Is $\sqrt{2+\sqrt{5}}$ included in the extension field $\mathbb{Q}(\sqrt5)$?
The motivation for this question is the understanding that the square root of a Complex Number $(\sqrt{a_0+b_0i})$ is itself a Complex Number, $(a_1+b_1i)$.
(I know. I'm comparing $\mathbb{C}$, an extension of $\mathbb{R} $, to $\mathbb{Q}(\sqrt5)$, an extension of $\mathbb{Q}$.)
I've tried the following:
$$m+n\sqrt5 = \sqrt{2+\sqrt{5}}$$
and solving for $m$ and $n$.
In my journey, I've found the minimal polynomial $x^4-4x^2-1$. I don't think there exist Rational numbers, $m$ and $n$.
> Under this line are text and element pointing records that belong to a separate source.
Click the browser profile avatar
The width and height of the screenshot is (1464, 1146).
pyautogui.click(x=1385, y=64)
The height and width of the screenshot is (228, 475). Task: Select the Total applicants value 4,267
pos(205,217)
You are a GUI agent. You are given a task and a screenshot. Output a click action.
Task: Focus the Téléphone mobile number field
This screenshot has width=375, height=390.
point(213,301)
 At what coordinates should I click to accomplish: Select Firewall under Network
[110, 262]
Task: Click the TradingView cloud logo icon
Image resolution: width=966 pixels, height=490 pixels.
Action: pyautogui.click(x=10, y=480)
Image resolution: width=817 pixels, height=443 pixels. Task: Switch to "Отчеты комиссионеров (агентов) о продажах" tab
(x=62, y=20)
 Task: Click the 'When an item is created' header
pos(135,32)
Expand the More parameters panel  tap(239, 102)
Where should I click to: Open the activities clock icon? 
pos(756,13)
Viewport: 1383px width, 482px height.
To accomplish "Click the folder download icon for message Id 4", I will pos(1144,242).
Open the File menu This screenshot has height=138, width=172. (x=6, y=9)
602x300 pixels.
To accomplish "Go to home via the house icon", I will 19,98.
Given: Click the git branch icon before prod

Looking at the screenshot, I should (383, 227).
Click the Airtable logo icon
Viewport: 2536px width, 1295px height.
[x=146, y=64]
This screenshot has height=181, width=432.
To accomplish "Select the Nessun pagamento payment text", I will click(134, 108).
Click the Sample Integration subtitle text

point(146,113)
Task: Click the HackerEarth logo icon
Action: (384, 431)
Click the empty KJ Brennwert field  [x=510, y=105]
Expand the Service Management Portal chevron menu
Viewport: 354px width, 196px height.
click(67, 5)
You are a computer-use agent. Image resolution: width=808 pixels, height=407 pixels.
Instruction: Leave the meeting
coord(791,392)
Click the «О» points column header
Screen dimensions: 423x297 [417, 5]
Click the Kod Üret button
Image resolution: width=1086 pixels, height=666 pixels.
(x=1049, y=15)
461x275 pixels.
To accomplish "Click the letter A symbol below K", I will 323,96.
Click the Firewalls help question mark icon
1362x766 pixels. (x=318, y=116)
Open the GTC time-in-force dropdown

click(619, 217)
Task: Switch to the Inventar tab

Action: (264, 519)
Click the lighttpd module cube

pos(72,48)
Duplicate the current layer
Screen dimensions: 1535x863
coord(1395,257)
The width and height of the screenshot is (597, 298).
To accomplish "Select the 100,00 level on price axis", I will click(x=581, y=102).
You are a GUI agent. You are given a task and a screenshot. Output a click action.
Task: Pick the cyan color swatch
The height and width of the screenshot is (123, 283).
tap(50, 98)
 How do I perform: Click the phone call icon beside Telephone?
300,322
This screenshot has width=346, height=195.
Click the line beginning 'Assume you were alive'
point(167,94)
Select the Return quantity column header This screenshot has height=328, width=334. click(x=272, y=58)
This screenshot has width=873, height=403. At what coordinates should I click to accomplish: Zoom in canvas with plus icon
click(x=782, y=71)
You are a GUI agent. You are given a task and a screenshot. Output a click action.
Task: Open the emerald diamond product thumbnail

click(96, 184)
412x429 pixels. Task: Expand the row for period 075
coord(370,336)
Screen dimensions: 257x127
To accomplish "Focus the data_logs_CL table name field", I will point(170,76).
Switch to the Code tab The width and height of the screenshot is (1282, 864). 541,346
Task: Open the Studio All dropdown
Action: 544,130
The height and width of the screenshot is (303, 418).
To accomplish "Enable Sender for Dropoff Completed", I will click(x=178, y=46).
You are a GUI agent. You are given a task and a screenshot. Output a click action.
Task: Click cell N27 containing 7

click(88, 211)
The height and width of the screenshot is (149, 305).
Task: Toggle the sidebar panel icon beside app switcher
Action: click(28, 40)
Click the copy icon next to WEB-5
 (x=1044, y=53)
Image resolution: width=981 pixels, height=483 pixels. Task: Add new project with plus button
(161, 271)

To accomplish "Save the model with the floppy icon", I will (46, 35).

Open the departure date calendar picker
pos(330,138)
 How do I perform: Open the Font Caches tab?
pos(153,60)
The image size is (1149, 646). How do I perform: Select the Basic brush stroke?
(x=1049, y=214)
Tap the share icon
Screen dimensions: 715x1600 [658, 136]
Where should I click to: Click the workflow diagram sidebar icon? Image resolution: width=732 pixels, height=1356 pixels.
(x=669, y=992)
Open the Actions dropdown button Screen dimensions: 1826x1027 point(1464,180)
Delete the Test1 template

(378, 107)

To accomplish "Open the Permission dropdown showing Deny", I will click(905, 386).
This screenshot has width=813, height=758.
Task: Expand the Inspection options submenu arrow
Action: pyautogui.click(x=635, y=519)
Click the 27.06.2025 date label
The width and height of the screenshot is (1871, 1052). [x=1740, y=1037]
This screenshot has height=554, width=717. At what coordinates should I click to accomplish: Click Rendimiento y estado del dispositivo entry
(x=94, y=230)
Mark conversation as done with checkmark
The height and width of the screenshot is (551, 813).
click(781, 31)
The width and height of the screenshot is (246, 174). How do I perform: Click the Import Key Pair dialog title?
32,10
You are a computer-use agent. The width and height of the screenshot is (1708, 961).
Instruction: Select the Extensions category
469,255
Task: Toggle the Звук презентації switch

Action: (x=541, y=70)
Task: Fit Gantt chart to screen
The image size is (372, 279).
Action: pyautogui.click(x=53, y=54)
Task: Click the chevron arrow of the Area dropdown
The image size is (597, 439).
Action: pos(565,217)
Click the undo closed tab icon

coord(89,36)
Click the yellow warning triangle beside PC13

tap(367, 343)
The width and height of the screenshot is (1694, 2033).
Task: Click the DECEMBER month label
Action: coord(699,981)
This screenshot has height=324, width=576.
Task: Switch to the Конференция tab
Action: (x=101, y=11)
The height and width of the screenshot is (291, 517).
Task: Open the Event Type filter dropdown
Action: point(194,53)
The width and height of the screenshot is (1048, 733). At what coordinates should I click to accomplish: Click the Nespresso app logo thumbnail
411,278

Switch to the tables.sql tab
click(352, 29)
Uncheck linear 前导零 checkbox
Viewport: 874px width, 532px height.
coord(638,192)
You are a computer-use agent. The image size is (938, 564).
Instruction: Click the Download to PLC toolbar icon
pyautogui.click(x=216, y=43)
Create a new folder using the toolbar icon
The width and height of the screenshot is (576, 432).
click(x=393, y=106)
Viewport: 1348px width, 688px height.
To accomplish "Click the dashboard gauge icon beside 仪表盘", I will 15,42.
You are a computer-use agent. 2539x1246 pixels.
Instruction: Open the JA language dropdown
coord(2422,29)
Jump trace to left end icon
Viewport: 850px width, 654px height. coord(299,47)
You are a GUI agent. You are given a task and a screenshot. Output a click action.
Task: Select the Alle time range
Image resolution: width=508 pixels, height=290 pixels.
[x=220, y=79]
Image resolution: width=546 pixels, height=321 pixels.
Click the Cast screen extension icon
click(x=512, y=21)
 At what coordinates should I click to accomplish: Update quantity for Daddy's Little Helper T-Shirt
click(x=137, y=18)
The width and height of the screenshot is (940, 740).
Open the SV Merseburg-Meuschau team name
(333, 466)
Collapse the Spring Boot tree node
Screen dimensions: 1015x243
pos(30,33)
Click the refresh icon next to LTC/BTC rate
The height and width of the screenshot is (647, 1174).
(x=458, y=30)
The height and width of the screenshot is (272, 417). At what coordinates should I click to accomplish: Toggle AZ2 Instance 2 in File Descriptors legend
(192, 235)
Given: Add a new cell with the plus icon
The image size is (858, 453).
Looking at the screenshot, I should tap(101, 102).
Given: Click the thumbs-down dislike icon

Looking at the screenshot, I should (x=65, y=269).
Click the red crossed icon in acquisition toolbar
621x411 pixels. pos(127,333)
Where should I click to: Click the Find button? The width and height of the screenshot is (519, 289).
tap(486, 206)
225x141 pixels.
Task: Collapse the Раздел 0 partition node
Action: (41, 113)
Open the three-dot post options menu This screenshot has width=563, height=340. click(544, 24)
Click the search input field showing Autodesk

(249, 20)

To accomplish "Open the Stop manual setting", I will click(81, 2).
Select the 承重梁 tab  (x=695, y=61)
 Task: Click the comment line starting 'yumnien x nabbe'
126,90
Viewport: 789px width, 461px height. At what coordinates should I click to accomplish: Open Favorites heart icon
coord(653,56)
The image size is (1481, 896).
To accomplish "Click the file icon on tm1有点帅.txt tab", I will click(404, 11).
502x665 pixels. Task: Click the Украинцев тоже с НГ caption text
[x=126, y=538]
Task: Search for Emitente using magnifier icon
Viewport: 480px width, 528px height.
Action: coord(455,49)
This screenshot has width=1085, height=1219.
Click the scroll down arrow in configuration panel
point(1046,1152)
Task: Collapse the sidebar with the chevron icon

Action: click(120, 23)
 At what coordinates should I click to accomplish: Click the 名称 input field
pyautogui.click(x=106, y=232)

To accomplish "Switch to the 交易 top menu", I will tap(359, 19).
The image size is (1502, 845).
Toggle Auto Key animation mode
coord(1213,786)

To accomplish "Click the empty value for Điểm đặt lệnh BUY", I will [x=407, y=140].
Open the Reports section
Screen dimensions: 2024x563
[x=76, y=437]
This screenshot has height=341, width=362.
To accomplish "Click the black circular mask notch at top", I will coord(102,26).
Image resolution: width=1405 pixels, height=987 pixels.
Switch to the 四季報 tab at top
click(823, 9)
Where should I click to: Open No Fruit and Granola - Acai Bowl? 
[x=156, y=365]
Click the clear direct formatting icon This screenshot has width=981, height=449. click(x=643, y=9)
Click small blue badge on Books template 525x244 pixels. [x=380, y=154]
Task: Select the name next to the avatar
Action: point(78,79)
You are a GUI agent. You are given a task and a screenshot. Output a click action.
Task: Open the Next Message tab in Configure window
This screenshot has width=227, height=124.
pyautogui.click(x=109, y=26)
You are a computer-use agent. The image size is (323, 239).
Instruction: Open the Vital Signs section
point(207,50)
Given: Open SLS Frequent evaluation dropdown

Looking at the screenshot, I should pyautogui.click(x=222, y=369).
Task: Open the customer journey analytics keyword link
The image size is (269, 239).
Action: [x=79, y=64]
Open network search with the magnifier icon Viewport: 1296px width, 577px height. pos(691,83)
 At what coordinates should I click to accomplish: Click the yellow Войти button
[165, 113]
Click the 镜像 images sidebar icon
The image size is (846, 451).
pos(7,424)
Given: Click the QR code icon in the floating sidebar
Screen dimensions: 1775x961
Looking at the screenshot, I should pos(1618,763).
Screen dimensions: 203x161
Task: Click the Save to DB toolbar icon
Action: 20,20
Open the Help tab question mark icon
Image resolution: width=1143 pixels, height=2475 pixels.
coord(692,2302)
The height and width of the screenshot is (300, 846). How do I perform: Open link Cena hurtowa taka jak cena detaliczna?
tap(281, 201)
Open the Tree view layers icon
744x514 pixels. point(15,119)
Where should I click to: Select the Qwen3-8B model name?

Am I correct in saying so?
Taking from where you left off: $(m+n\sqrt{5})^2 = 2+\sqrt{5}\implies m^2+2mn\sqrt{5}+5n^2=2+\sqrt{5}\implies m^2+5n^2=2, 2mn=1$. Thus $m^2n^2=\dfrac{1}{4}$, and $m^2+\dfrac{5}{4m^2} = 2\implies 4m^4-8m^2+5=0\implies 4(m^2-1)^2=-1$. This equation has no solutions in $\mathbb{R}$, and thus has no solution in $\mathbb{Q}$. So back to the main question,$\sqrt{2+\sqrt{5}}\notin \mathbb{Q}(\sqrt{5})$.